__ASSIGNMENT__: What follows is a set of records. Repeat them word for word.

:: DATA SUPPLIED ::

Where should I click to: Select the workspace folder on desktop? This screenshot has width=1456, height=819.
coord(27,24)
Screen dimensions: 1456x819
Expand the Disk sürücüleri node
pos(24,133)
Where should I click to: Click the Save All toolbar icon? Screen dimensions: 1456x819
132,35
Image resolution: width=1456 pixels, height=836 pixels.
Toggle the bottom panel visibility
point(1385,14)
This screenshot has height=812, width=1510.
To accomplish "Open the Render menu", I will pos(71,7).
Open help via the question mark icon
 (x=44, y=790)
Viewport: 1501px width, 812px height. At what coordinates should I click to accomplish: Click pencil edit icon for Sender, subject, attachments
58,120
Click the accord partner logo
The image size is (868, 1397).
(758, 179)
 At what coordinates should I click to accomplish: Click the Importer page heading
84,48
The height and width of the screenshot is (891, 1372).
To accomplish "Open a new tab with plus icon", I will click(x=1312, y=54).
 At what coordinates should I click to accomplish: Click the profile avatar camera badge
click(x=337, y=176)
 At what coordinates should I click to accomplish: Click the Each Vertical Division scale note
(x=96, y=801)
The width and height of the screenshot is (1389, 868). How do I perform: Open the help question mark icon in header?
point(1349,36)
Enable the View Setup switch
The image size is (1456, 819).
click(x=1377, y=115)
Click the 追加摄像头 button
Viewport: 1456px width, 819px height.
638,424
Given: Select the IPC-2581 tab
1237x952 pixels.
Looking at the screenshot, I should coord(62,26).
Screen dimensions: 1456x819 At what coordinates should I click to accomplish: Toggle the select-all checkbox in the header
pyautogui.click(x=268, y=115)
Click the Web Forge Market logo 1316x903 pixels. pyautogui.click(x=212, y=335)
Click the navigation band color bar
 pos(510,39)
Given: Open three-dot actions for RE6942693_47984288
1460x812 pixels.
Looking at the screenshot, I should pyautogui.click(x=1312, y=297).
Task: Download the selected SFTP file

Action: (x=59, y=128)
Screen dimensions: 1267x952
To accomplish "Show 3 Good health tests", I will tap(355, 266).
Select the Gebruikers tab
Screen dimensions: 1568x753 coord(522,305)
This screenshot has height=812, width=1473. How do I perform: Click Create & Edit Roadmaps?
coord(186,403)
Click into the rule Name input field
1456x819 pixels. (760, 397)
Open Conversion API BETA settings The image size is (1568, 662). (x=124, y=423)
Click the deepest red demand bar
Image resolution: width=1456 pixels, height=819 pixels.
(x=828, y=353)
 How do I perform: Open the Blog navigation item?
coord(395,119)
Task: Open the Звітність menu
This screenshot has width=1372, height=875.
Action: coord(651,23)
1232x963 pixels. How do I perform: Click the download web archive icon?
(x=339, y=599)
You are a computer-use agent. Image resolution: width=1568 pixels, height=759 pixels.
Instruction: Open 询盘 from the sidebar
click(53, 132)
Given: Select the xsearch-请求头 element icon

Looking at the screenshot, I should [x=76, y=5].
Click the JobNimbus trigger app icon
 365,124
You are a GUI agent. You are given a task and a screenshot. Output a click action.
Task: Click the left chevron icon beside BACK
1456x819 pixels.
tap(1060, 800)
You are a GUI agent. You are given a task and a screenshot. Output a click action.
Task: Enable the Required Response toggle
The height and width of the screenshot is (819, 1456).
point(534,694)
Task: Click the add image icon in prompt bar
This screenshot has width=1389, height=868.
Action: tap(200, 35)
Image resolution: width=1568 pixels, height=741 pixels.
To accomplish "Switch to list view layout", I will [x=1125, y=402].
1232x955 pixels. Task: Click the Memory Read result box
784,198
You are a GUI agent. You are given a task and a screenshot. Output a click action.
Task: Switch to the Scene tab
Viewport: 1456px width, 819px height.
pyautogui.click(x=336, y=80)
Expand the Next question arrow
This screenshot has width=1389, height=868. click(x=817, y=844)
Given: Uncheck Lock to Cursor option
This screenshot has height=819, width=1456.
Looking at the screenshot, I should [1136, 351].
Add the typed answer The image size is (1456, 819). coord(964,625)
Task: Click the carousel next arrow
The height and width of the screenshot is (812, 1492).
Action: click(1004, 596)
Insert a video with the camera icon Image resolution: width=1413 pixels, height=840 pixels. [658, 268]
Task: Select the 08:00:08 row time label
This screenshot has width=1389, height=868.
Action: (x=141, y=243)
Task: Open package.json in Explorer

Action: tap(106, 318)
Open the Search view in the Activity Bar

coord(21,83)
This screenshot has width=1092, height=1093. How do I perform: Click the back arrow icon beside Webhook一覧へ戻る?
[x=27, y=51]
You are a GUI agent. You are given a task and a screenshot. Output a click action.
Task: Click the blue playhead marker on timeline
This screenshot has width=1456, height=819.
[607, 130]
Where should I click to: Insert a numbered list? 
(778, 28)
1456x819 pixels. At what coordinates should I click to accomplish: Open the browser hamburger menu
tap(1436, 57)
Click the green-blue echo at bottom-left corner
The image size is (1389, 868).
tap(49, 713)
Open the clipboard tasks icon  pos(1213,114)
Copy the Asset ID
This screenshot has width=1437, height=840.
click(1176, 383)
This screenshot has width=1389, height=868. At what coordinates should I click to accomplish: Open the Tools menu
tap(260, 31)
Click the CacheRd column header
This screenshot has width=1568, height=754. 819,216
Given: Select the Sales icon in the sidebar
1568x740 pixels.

:::

__FINISHED EXERCISE__:
Where should I click to: Select the workspace folder on desktop? This screenshot has width=1456, height=819.
coord(27,24)
Screen dimensions: 1456x819
Expand the Disk sürücüleri node
pos(24,133)
Where should I click to: Click the Save All toolbar icon? Screen dimensions: 1456x819
132,35
Image resolution: width=1456 pixels, height=836 pixels.
Toggle the bottom panel visibility
point(1385,14)
This screenshot has height=812, width=1510.
To accomplish "Open the Render menu", I will pos(71,7).
Open help via the question mark icon
 (x=44, y=790)
Viewport: 1501px width, 812px height. At what coordinates should I click to accomplish: Click pencil edit icon for Sender, subject, attachments
58,120
Click the accord partner logo
The image size is (868, 1397).
(758, 179)
 At what coordinates should I click to accomplish: Click the Importer page heading
84,48
The height and width of the screenshot is (891, 1372).
To accomplish "Open a new tab with plus icon", I will click(x=1312, y=54).
 At what coordinates should I click to accomplish: Click the profile avatar camera badge
click(x=337, y=176)
 At what coordinates should I click to accomplish: Click the Each Vertical Division scale note
(x=96, y=801)
The width and height of the screenshot is (1389, 868). How do I perform: Open the help question mark icon in header?
point(1349,36)
Enable the View Setup switch
The image size is (1456, 819).
click(x=1377, y=115)
Click the 追加摄像头 button
Viewport: 1456px width, 819px height.
638,424
Given: Select the IPC-2581 tab
1237x952 pixels.
Looking at the screenshot, I should coord(62,26).
Screen dimensions: 1456x819 At what coordinates should I click to accomplish: Toggle the select-all checkbox in the header
pyautogui.click(x=268, y=115)
Click the Web Forge Market logo 1316x903 pixels. pyautogui.click(x=212, y=335)
Click the navigation band color bar
 pos(510,39)
Given: Open three-dot actions for RE6942693_47984288
1460x812 pixels.
Looking at the screenshot, I should pyautogui.click(x=1312, y=297).
Task: Download the selected SFTP file

Action: (x=59, y=128)
Screen dimensions: 1267x952
To accomplish "Show 3 Good health tests", I will tap(355, 266).
Select the Gebruikers tab
Screen dimensions: 1568x753 coord(522,305)
This screenshot has height=812, width=1473. How do I perform: Click Create & Edit Roadmaps?
coord(186,403)
Click into the rule Name input field
1456x819 pixels. (760, 397)
Open Conversion API BETA settings The image size is (1568, 662). (x=124, y=423)
Click the deepest red demand bar
Image resolution: width=1456 pixels, height=819 pixels.
(x=828, y=353)
 How do I perform: Open the Blog navigation item?
coord(395,119)
Task: Open the Звітність menu
This screenshot has width=1372, height=875.
Action: coord(651,23)
1232x963 pixels. How do I perform: Click the download web archive icon?
(x=339, y=599)
You are a computer-use agent. Image resolution: width=1568 pixels, height=759 pixels.
Instruction: Open 询盘 from the sidebar
click(53, 132)
Given: Select the xsearch-请求头 element icon

Looking at the screenshot, I should [x=76, y=5].
Click the JobNimbus trigger app icon
 365,124
You are a GUI agent. You are given a task and a screenshot. Output a click action.
Task: Click the left chevron icon beside BACK
1456x819 pixels.
tap(1060, 800)
You are a GUI agent. You are given a task and a screenshot. Output a click action.
Task: Enable the Required Response toggle
The height and width of the screenshot is (819, 1456).
point(534,694)
Task: Click the add image icon in prompt bar
This screenshot has width=1389, height=868.
Action: tap(200, 35)
Image resolution: width=1568 pixels, height=741 pixels.
To accomplish "Switch to list view layout", I will [x=1125, y=402].
1232x955 pixels. Task: Click the Memory Read result box
784,198
You are a GUI agent. You are given a task and a screenshot. Output a click action.
Task: Switch to the Scene tab
Viewport: 1456px width, 819px height.
pyautogui.click(x=336, y=80)
Expand the Next question arrow
This screenshot has width=1389, height=868. click(x=817, y=844)
Given: Uncheck Lock to Cursor option
This screenshot has height=819, width=1456.
Looking at the screenshot, I should [1136, 351].
Add the typed answer The image size is (1456, 819). coord(964,625)
Task: Click the carousel next arrow
The height and width of the screenshot is (812, 1492).
Action: click(1004, 596)
Insert a video with the camera icon Image resolution: width=1413 pixels, height=840 pixels. [658, 268]
Task: Select the 08:00:08 row time label
This screenshot has width=1389, height=868.
Action: (x=141, y=243)
Task: Open package.json in Explorer

Action: tap(106, 318)
Open the Search view in the Activity Bar

coord(21,83)
This screenshot has width=1092, height=1093. How do I perform: Click the back arrow icon beside Webhook一覧へ戻る?
[x=27, y=51]
You are a GUI agent. You are given a task and a screenshot. Output a click action.
Task: Click the blue playhead marker on timeline
This screenshot has width=1456, height=819.
[607, 130]
Where should I click to: Insert a numbered list? 
(778, 28)
1456x819 pixels. At what coordinates should I click to accomplish: Open the browser hamburger menu
tap(1436, 57)
Click the green-blue echo at bottom-left corner
The image size is (1389, 868).
tap(49, 713)
Open the clipboard tasks icon  pos(1213,114)
Copy the Asset ID
This screenshot has width=1437, height=840.
click(1176, 383)
This screenshot has width=1389, height=868. At what coordinates should I click to accomplish: Open the Tools menu
tap(260, 31)
Click the CacheRd column header
This screenshot has width=1568, height=754. 819,216
Given: Select the Sales icon in the sidebar
1568x740 pixels.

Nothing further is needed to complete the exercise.